▸ What you have to do: Copy out each of the following records line for line, without changing anything.

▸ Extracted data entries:
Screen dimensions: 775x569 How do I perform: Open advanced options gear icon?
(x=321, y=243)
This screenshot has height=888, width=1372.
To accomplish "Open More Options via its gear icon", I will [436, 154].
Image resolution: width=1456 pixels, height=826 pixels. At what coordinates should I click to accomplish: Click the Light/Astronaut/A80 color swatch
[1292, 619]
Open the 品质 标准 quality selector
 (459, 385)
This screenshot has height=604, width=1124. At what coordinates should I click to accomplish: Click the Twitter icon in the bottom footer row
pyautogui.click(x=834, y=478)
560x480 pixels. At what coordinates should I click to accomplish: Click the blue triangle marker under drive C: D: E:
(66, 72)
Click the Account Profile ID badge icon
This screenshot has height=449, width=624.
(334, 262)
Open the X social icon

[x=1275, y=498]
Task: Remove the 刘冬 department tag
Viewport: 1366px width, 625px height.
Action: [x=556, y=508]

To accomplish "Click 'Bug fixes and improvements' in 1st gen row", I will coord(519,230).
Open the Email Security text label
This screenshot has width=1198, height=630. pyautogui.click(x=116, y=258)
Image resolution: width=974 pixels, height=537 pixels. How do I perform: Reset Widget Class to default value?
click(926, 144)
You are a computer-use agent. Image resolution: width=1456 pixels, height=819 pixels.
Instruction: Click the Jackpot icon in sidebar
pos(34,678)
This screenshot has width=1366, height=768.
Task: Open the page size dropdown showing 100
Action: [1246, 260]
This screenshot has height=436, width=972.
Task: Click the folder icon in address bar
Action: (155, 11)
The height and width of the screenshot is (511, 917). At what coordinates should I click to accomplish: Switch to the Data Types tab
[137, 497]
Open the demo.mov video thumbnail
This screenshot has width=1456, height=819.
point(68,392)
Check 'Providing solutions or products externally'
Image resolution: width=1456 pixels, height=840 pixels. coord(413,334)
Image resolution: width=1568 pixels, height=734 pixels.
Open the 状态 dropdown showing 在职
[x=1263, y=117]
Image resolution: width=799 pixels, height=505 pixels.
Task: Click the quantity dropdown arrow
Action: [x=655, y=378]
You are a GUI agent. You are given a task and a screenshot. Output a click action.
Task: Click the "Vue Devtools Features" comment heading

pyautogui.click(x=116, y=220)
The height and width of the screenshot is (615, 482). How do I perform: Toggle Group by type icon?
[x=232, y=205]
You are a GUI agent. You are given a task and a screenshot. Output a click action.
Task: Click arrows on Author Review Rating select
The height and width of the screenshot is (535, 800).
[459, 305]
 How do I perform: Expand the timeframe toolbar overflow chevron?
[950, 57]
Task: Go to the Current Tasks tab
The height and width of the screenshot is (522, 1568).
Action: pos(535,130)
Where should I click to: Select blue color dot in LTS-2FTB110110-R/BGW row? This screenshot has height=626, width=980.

▸ Solution for this exercise:
Screen dimensions: 775x569 How do I perform: Open advanced options gear icon?
(x=321, y=243)
This screenshot has height=888, width=1372.
To accomplish "Open More Options via its gear icon", I will [436, 154].
Image resolution: width=1456 pixels, height=826 pixels. At what coordinates should I click to accomplish: Click the Light/Astronaut/A80 color swatch
[1292, 619]
Open the 品质 标准 quality selector
 (459, 385)
This screenshot has height=604, width=1124. At what coordinates should I click to accomplish: Click the Twitter icon in the bottom footer row
pyautogui.click(x=834, y=478)
560x480 pixels. At what coordinates should I click to accomplish: Click the blue triangle marker under drive C: D: E:
(66, 72)
Click the Account Profile ID badge icon
This screenshot has height=449, width=624.
(334, 262)
Open the X social icon

[x=1275, y=498]
Task: Remove the 刘冬 department tag
Viewport: 1366px width, 625px height.
Action: [x=556, y=508]

To accomplish "Click 'Bug fixes and improvements' in 1st gen row", I will coord(519,230).
Open the Email Security text label
This screenshot has width=1198, height=630. pyautogui.click(x=116, y=258)
Image resolution: width=974 pixels, height=537 pixels. How do I perform: Reset Widget Class to default value?
click(926, 144)
You are a computer-use agent. Image resolution: width=1456 pixels, height=819 pixels.
Instruction: Click the Jackpot icon in sidebar
pos(34,678)
This screenshot has width=1366, height=768.
Task: Open the page size dropdown showing 100
Action: [1246, 260]
This screenshot has height=436, width=972.
Task: Click the folder icon in address bar
Action: (155, 11)
The height and width of the screenshot is (511, 917). At what coordinates should I click to accomplish: Switch to the Data Types tab
[137, 497]
Open the demo.mov video thumbnail
This screenshot has width=1456, height=819.
point(68,392)
Check 'Providing solutions or products externally'
Image resolution: width=1456 pixels, height=840 pixels. coord(413,334)
Image resolution: width=1568 pixels, height=734 pixels.
Open the 状态 dropdown showing 在职
[x=1263, y=117]
Image resolution: width=799 pixels, height=505 pixels.
Task: Click the quantity dropdown arrow
Action: [x=655, y=378]
You are a GUI agent. You are given a task and a screenshot. Output a click action.
Task: Click the "Vue Devtools Features" comment heading

pyautogui.click(x=116, y=220)
The height and width of the screenshot is (615, 482). How do I perform: Toggle Group by type icon?
[x=232, y=205]
You are a GUI agent. You are given a task and a screenshot. Output a click action.
Task: Click arrows on Author Review Rating select
The height and width of the screenshot is (535, 800).
[459, 305]
 How do I perform: Expand the timeframe toolbar overflow chevron?
[950, 57]
Task: Go to the Current Tasks tab
The height and width of the screenshot is (522, 1568).
Action: pos(535,130)
Where should I click to: Select blue color dot in LTS-2FTB110110-R/BGW row? This screenshot has height=626, width=980.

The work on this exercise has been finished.